Start of Block

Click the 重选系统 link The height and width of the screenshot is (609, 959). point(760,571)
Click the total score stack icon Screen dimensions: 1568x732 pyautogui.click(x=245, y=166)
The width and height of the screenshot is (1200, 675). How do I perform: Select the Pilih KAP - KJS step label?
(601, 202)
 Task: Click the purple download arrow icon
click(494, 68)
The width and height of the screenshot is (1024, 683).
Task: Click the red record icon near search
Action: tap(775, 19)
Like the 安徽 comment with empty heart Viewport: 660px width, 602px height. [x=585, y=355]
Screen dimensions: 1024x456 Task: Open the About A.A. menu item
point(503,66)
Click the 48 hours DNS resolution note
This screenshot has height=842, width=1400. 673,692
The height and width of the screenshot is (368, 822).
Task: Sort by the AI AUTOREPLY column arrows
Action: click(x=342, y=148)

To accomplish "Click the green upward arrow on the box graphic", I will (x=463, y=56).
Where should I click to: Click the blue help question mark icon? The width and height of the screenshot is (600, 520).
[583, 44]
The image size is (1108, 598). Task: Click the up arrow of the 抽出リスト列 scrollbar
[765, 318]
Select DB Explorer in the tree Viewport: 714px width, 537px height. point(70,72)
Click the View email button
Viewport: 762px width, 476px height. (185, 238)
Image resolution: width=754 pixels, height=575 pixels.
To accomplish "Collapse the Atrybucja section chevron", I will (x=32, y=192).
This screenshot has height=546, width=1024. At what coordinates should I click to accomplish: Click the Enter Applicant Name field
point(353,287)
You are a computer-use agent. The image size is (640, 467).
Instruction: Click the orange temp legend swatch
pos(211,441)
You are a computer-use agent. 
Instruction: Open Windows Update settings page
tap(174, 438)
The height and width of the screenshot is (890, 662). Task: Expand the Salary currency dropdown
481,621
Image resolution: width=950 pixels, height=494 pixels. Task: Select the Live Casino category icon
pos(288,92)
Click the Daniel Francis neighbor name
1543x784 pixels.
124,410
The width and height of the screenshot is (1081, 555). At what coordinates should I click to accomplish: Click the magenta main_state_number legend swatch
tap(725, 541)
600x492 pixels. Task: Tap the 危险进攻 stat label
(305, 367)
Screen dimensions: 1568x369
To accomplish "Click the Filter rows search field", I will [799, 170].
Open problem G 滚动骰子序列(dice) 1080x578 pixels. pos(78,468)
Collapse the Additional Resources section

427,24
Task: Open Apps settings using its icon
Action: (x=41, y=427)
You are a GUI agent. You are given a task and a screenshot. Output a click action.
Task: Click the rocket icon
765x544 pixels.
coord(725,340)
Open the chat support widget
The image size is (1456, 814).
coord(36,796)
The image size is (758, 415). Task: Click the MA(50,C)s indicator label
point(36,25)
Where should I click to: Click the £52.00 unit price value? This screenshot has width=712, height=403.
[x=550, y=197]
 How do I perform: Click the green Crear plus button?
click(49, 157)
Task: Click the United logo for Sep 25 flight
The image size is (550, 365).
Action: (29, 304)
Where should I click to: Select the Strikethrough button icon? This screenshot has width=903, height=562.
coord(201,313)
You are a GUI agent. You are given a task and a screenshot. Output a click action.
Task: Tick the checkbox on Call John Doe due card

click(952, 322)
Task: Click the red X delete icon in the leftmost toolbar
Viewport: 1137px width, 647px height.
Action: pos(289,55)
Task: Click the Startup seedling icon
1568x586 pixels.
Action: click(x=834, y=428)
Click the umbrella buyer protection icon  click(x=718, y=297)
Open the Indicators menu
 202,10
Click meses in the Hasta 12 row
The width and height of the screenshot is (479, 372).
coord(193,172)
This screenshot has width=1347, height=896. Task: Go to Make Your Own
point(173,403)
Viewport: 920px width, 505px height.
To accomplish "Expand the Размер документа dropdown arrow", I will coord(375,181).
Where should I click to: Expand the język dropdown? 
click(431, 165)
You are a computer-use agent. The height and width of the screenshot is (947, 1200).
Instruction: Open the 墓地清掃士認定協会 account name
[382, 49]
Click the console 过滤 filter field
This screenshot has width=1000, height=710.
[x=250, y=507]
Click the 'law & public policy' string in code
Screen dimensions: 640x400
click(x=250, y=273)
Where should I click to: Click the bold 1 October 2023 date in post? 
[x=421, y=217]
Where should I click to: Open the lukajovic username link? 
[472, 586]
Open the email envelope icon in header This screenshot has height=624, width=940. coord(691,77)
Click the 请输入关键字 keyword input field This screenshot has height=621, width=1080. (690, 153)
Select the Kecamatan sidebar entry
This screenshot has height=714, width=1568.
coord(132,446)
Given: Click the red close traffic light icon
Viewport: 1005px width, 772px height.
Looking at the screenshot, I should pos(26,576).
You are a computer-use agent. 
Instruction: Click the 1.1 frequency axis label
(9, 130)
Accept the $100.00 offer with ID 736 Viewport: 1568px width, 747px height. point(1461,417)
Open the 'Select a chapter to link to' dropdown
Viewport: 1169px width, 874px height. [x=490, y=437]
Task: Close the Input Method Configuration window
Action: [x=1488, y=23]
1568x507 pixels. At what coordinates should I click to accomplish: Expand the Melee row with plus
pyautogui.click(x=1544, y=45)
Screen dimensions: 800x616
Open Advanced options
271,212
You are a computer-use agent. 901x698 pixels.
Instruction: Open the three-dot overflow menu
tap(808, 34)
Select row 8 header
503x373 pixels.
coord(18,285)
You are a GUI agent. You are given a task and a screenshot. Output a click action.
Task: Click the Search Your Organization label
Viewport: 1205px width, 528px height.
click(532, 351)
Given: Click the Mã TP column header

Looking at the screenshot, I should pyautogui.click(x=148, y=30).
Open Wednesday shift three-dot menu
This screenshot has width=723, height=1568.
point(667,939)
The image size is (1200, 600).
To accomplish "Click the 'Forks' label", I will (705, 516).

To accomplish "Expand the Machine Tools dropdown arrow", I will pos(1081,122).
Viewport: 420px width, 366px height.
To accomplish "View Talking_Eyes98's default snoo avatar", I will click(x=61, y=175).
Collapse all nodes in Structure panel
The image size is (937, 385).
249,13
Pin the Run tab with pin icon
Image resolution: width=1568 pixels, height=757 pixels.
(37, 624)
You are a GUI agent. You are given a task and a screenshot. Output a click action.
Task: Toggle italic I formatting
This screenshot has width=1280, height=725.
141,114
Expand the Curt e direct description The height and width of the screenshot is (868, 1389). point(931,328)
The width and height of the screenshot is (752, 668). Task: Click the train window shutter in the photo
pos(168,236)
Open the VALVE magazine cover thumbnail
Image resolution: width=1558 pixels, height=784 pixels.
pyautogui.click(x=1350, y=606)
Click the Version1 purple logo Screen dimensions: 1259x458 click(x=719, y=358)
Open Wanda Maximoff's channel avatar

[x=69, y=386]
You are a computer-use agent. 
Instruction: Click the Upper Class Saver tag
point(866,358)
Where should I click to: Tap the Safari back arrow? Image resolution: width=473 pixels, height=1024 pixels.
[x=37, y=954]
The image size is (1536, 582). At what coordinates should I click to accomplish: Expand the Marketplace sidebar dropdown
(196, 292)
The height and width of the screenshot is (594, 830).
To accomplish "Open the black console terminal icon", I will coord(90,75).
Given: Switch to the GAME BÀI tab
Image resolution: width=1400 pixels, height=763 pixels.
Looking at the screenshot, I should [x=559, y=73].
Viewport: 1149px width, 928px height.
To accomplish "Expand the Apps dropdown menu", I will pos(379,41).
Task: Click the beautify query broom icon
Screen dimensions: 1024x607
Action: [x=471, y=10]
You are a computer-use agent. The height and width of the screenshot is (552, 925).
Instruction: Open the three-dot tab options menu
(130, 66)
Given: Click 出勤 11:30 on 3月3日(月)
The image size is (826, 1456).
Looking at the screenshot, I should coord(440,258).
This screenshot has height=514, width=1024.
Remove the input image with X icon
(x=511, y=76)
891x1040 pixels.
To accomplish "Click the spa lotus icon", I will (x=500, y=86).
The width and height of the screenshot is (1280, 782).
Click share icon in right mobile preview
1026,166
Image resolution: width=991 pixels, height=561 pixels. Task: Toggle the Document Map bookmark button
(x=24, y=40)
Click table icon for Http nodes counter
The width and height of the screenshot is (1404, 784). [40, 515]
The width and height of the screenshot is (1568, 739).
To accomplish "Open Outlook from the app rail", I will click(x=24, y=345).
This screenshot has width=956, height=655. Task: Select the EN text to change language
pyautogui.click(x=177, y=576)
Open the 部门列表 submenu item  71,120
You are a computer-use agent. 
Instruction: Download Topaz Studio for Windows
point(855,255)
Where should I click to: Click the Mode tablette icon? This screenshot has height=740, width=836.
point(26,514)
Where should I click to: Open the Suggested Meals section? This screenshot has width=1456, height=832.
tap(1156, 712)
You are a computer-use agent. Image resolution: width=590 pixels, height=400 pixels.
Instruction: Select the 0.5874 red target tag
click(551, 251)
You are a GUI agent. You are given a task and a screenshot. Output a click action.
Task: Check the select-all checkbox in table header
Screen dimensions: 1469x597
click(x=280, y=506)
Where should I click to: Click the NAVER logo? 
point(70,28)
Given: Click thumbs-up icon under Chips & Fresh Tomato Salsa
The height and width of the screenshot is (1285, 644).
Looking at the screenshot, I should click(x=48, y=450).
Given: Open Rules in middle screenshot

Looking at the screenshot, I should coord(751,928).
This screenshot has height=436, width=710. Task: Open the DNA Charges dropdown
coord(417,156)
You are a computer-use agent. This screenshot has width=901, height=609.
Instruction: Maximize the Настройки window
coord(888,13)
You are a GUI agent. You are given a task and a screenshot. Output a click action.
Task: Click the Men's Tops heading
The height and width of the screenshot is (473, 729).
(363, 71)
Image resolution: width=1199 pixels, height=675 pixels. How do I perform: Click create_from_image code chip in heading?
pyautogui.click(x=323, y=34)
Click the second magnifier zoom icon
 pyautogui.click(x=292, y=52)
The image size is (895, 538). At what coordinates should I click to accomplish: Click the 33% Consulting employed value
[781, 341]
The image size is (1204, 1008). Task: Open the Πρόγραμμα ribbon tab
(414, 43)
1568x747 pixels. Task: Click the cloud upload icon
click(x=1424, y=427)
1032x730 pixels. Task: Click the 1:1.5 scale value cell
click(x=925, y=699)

End of Block

* [Task to complete] All that should be written out is the stretch of lines above between the one holding "Instruction: Open the three-dot overflow menu" and the one holding "Viewport: 420px width, 366px height.", inclusive, exactly as given.

* [Worked solution]
Instruction: Open the three-dot overflow menu
tap(808, 34)
Select row 8 header
503x373 pixels.
coord(18,285)
You are a GUI agent. You are given a task and a screenshot. Output a click action.
Task: Click the Search Your Organization label
Viewport: 1205px width, 528px height.
click(532, 351)
Given: Click the Mã TP column header

Looking at the screenshot, I should pyautogui.click(x=148, y=30).
Open Wednesday shift three-dot menu
This screenshot has width=723, height=1568.
point(667,939)
The image size is (1200, 600).
To accomplish "Click the 'Forks' label", I will (705, 516).

To accomplish "Expand the Machine Tools dropdown arrow", I will pos(1081,122).
Viewport: 420px width, 366px height.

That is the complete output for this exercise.